■ **GIVEN INSTRUCTION**
Lay out the items from the beginning through the line containing "coordinates (633, 2243)." as a Markdown table with the columns Row and Entry, numbering each line and skipping blank ones.

■ **RECORDS FOR THE TASK**

+ + + + +

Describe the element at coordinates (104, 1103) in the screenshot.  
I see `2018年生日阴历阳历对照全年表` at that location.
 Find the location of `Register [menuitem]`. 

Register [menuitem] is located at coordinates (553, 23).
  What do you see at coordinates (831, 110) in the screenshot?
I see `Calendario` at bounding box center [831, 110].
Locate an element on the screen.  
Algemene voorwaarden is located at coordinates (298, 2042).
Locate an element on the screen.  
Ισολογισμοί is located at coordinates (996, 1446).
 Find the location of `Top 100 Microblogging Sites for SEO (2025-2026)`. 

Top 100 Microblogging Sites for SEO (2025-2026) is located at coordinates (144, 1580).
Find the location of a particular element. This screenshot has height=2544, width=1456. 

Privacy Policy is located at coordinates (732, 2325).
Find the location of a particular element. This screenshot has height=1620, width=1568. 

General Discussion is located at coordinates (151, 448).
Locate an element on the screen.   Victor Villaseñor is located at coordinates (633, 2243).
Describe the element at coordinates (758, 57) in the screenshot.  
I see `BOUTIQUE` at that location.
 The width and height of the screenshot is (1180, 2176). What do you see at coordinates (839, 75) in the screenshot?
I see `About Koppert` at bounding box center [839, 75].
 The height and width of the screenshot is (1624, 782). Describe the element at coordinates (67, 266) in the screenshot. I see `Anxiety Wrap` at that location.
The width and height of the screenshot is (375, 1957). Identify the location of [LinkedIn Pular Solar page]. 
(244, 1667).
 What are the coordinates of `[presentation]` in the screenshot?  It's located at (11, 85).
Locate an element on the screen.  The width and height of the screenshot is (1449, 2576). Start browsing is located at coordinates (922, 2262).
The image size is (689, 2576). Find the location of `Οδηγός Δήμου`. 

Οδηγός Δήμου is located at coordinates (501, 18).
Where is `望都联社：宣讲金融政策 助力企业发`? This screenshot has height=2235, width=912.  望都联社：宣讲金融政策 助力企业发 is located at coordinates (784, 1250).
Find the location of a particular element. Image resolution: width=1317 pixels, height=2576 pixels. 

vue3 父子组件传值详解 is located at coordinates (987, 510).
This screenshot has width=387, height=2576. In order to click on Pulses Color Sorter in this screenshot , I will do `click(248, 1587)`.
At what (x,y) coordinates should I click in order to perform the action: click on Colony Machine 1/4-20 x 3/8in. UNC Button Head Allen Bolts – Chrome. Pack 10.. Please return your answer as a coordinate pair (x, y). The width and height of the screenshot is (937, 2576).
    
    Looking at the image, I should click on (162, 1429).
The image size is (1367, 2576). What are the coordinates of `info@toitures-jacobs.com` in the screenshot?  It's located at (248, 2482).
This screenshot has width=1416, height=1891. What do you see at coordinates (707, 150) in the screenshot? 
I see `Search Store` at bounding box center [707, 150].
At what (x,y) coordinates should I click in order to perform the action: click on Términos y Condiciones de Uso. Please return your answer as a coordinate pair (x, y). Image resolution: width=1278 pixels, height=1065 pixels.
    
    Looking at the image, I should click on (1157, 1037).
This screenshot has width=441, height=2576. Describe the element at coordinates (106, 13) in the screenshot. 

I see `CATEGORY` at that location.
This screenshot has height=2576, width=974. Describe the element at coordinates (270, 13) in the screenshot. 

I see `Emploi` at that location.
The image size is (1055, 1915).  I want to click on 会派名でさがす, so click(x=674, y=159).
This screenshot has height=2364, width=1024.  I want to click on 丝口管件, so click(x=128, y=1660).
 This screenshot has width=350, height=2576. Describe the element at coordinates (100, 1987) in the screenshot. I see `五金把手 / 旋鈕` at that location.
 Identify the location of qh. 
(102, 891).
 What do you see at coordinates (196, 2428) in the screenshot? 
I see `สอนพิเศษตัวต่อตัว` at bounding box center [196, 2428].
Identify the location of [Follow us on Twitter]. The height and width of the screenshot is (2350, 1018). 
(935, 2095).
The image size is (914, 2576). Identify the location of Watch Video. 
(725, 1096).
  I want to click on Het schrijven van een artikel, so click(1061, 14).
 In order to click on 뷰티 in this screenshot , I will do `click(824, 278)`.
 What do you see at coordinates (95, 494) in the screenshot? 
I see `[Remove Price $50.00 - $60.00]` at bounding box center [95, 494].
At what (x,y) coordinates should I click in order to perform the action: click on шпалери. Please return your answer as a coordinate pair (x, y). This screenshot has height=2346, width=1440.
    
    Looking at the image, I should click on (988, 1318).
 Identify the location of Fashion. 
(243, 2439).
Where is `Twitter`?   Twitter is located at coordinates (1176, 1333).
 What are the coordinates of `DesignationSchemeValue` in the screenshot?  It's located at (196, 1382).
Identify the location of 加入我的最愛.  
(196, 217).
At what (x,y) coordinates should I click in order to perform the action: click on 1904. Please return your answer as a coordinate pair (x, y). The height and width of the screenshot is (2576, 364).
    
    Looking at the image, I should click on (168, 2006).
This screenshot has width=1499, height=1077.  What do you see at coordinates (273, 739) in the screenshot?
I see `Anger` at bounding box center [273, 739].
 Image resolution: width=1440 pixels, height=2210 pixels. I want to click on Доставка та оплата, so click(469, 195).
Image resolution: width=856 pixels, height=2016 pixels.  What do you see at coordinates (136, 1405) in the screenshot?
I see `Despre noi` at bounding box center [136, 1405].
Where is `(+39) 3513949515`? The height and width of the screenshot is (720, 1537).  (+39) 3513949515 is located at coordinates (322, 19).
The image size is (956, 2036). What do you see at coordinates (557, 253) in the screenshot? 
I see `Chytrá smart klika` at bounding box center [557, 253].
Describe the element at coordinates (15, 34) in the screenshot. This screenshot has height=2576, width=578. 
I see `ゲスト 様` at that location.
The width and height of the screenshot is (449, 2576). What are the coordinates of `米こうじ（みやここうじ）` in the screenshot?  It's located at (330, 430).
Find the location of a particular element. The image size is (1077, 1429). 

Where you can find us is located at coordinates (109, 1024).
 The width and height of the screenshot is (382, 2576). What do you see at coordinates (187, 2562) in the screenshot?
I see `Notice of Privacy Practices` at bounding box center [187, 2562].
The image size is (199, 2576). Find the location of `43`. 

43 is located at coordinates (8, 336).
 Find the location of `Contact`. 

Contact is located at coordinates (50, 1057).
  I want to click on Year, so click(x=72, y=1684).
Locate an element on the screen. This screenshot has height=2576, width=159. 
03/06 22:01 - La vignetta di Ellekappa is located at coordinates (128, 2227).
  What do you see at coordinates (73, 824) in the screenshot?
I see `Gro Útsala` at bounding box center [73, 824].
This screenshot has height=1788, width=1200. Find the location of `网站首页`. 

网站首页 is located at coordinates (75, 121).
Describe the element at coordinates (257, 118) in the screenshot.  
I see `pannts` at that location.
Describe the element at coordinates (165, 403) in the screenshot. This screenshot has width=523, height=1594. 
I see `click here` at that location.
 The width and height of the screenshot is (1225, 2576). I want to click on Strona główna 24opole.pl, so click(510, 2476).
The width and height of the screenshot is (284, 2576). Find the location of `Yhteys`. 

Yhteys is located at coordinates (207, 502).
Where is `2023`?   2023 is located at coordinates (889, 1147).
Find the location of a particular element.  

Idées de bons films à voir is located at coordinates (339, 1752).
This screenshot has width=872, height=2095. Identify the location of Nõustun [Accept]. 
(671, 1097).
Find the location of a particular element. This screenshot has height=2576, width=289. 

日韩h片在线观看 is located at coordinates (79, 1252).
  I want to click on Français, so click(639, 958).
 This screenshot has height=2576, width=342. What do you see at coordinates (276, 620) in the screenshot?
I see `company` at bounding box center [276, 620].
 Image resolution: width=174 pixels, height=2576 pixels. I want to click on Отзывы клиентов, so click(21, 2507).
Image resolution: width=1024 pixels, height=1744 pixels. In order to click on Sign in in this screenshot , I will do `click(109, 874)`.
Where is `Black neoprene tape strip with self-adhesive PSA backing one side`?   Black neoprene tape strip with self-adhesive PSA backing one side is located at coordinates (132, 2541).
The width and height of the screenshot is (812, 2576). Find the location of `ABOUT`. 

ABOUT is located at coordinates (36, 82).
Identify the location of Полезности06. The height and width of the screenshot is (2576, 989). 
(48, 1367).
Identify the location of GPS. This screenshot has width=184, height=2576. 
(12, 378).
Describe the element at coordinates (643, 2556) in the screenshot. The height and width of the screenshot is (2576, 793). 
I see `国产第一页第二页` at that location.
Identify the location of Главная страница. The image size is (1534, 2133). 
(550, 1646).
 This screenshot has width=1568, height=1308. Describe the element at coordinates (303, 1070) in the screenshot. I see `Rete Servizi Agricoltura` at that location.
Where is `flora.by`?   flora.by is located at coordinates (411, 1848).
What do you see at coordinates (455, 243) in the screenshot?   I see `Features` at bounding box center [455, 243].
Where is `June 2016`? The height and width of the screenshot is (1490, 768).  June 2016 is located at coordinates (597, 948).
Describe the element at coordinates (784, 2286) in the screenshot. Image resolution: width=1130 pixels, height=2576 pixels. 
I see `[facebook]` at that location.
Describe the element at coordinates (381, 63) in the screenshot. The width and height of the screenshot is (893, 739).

+ + + + +

■ **EXERCISE RESPONSE**
| Row | Entry |
|---|---|
| 1 | Describe the element at coordinates (104, 1103) in the screenshot.   |
| 2 | I see `2018年生日阴历阳历对照全年表` at that location. |
| 3 |  Find the location of `Register [menuitem]`.  |
| 4 | Register [menuitem] is located at coordinates (553, 23). |
| 5 |   What do you see at coordinates (831, 110) in the screenshot? |
| 6 | I see `Calendario` at bounding box center [831, 110]. |
| 7 | Locate an element on the screen.   |
| 8 | Algemene voorwaarden is located at coordinates (298, 2042). |
| 9 | Locate an element on the screen.   |
| 10 | Ισολογισμοί is located at coordinates (996, 1446). |
| 11 |  Find the location of `Top 100 Microblogging Sites for SEO (2025-2026)`.  |
| 12 | Top 100 Microblogging Sites for SEO (2025-2026) is located at coordinates (144, 1580). |
| 13 | Find the location of a particular element. This screenshot has height=2544, width=1456.  |
| 14 | Privacy Policy is located at coordinates (732, 2325). |
| 15 | Find the location of a particular element. This screenshot has height=1620, width=1568.  |
| 16 | General Discussion is located at coordinates (151, 448). |
| 17 | Locate an element on the screen.   Victor Villaseñor is located at coordinates (633, 2243). |